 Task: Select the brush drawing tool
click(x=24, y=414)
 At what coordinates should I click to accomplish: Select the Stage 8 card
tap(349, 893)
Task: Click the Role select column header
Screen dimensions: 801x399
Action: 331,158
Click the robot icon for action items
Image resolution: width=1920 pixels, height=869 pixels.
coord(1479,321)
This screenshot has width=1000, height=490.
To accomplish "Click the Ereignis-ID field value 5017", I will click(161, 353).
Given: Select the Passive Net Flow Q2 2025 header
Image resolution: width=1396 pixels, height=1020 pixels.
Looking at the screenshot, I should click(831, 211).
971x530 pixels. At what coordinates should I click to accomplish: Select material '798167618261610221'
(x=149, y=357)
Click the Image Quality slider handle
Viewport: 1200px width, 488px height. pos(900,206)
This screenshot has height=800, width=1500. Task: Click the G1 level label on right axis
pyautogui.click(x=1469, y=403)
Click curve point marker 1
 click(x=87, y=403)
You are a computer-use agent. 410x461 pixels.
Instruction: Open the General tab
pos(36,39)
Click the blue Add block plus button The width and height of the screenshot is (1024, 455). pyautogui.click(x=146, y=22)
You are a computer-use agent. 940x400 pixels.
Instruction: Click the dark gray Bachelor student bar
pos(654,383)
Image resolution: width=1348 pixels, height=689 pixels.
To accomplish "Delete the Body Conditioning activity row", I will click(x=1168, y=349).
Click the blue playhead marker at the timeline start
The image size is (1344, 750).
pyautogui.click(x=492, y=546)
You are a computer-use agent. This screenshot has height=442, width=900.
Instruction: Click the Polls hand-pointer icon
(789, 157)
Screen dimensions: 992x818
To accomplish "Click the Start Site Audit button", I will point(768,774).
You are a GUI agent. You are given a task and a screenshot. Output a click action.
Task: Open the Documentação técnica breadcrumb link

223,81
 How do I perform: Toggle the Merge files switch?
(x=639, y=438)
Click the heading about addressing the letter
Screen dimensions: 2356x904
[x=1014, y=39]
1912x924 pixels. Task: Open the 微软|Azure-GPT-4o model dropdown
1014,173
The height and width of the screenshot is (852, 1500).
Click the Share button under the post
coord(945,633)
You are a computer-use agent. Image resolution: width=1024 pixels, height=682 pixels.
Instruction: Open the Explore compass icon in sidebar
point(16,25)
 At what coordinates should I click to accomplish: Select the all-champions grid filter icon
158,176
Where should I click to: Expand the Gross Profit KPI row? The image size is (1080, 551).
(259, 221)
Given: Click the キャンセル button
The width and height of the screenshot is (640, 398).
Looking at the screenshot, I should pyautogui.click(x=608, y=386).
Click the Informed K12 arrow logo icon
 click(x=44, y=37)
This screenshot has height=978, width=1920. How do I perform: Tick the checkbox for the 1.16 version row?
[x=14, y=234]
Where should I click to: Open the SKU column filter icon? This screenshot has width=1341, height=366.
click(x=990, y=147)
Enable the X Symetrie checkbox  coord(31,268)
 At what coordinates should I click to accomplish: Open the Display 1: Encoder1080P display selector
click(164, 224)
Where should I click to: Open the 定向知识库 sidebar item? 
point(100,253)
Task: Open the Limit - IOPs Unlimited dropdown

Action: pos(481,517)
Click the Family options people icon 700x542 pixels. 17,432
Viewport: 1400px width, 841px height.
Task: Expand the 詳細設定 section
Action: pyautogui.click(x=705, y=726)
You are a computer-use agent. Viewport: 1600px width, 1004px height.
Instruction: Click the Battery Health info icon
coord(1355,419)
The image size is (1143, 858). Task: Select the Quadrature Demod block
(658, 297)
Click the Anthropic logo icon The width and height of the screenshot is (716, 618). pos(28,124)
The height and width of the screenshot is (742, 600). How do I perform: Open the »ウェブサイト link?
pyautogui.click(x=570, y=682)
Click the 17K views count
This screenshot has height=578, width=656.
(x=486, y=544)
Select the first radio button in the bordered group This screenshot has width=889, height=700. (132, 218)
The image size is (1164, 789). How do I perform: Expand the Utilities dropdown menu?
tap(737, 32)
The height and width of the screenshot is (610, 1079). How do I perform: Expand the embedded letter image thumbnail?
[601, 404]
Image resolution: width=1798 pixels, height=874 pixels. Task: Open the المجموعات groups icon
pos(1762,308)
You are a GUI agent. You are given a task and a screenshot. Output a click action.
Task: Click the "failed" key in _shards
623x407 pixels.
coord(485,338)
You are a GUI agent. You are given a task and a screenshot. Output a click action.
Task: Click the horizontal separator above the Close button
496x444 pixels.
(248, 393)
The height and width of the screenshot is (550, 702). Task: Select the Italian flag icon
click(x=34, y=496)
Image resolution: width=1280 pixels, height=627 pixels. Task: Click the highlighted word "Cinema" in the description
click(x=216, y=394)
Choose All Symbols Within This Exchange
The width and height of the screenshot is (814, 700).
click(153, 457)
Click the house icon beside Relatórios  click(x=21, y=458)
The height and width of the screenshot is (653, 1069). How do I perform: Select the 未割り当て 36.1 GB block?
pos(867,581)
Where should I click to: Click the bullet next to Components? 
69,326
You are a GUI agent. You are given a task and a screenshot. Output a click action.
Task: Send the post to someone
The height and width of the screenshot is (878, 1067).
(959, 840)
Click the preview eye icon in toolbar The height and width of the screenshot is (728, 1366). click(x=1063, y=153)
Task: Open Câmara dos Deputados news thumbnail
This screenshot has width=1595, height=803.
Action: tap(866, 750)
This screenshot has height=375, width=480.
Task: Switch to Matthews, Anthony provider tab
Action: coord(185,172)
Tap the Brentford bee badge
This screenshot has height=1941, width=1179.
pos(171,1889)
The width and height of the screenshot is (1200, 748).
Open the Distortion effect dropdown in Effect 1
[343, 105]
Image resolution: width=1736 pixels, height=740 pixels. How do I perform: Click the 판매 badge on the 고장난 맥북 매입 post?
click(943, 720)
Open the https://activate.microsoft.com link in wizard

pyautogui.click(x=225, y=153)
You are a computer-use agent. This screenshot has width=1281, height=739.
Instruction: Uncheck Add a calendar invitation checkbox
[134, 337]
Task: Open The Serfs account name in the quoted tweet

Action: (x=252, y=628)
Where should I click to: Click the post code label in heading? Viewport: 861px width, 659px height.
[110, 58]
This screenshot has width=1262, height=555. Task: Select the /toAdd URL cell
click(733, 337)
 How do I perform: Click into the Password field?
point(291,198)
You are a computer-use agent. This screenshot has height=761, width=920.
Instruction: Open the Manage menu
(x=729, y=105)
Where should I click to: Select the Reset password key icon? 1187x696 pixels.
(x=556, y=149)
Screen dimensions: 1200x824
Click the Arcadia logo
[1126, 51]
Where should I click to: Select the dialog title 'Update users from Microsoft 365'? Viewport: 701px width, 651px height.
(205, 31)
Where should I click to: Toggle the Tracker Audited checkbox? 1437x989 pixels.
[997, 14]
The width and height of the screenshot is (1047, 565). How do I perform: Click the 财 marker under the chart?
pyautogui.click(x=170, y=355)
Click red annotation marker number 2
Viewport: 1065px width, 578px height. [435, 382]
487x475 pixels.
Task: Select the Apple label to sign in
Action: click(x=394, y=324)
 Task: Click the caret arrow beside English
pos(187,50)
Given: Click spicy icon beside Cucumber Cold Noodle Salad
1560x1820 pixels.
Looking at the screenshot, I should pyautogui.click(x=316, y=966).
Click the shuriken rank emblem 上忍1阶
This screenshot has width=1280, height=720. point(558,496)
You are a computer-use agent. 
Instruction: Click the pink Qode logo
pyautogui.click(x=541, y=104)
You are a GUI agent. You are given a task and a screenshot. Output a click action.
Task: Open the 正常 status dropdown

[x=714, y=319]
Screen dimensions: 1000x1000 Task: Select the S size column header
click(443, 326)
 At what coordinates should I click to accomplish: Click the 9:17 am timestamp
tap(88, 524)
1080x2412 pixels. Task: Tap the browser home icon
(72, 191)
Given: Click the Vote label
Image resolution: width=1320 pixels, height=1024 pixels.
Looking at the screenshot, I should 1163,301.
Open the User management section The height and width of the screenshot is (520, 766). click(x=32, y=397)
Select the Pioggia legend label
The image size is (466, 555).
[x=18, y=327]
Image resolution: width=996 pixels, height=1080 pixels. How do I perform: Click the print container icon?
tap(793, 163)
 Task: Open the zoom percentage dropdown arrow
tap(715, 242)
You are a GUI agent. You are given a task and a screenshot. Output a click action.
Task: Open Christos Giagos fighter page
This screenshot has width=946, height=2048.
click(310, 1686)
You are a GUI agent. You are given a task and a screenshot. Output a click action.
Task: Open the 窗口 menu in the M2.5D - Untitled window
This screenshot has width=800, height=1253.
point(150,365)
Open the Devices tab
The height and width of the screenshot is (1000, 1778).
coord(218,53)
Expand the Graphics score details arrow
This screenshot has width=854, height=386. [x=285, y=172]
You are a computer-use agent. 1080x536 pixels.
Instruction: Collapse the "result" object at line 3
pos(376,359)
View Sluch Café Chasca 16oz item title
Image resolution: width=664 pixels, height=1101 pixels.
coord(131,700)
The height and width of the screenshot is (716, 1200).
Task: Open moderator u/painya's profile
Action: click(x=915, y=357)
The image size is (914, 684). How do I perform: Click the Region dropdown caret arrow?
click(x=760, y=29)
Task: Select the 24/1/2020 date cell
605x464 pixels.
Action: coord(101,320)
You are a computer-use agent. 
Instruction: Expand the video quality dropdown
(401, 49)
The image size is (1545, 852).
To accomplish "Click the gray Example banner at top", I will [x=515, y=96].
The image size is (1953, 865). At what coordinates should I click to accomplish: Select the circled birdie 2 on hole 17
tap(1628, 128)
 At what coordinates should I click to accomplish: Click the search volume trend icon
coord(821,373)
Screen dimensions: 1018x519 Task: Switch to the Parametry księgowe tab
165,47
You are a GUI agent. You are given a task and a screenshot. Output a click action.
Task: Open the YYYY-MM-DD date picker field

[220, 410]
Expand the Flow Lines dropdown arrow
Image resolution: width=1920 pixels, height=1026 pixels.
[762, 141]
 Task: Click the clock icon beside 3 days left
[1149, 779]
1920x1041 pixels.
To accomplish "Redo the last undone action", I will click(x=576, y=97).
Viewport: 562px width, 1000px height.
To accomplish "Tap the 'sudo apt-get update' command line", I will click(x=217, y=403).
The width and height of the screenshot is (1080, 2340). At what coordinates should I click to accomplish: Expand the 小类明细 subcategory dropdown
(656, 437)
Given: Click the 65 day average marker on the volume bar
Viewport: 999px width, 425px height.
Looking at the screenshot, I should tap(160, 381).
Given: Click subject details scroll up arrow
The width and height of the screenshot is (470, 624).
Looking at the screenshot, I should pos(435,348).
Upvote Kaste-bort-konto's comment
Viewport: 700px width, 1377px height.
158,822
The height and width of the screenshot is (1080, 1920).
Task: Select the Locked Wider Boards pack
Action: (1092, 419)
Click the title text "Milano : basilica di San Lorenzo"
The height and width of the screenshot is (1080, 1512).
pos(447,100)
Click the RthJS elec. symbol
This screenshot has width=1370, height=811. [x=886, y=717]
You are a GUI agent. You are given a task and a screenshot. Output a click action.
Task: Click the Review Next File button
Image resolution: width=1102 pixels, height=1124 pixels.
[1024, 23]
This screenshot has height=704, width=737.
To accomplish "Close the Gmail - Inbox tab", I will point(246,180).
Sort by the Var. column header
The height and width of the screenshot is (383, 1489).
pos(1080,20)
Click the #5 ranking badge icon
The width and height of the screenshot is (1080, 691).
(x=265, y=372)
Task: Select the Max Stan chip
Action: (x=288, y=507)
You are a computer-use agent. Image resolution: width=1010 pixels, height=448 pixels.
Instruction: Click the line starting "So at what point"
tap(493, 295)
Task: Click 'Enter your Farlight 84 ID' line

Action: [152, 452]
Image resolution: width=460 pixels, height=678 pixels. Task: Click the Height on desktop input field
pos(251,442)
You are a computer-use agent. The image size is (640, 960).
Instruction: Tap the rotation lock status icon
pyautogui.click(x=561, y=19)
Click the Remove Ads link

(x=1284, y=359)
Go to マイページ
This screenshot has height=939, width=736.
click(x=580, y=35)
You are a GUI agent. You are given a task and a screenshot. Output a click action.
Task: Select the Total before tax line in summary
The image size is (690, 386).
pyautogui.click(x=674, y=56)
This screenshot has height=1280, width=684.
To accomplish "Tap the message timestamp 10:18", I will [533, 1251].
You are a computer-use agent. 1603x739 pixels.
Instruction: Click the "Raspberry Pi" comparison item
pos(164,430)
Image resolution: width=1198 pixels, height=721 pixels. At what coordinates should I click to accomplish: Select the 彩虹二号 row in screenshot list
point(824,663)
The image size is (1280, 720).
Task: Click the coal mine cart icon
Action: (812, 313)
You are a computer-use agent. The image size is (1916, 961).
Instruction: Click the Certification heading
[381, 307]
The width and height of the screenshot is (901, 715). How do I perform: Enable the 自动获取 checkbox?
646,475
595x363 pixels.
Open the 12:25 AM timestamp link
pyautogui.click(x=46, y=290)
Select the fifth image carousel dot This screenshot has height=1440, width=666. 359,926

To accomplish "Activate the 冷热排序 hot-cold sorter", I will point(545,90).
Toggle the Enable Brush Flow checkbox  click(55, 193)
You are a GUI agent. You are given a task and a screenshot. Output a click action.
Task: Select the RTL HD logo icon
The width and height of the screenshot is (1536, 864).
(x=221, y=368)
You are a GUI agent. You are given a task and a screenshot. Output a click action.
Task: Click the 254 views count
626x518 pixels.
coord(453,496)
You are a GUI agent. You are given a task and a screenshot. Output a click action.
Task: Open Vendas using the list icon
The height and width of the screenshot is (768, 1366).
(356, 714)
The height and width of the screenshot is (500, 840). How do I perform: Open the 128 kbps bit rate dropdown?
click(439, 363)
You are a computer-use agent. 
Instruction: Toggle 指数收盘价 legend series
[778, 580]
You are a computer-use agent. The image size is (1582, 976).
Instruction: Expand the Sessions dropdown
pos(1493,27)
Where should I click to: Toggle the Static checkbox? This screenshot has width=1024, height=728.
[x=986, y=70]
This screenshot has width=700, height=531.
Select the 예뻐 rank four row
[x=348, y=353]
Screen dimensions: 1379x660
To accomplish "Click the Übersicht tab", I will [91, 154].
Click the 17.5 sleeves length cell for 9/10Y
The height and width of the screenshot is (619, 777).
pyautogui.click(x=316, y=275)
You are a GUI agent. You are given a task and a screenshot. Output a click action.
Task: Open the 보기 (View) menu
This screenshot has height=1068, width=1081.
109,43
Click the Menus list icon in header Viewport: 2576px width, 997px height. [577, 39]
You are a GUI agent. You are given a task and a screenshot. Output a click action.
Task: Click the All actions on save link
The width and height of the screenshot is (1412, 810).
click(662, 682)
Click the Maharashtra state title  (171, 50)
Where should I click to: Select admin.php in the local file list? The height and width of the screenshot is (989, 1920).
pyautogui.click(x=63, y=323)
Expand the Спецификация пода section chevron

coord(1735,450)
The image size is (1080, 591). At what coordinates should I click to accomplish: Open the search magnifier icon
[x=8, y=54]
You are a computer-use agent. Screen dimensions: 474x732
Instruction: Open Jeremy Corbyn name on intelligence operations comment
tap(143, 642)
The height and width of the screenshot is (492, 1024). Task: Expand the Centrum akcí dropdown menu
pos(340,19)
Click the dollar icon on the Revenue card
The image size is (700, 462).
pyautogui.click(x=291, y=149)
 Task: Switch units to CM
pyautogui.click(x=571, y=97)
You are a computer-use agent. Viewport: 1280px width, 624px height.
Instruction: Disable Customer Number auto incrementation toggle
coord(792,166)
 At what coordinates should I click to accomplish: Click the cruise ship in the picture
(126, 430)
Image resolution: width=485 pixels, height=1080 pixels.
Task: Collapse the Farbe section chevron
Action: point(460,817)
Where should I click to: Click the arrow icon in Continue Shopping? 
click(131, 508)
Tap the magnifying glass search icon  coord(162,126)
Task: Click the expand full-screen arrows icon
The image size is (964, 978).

====================

-- PROBLEM DESCRIPTION --
Show each line of the records above containing "Flow".

-- RESULT FOR THIS TASK --
Given: Select the Passive Net Flow Q2 2025 header
Expand the Flow Lines dropdown arrow
Toggle the Enable Brush Flow checkbox  click(55, 193)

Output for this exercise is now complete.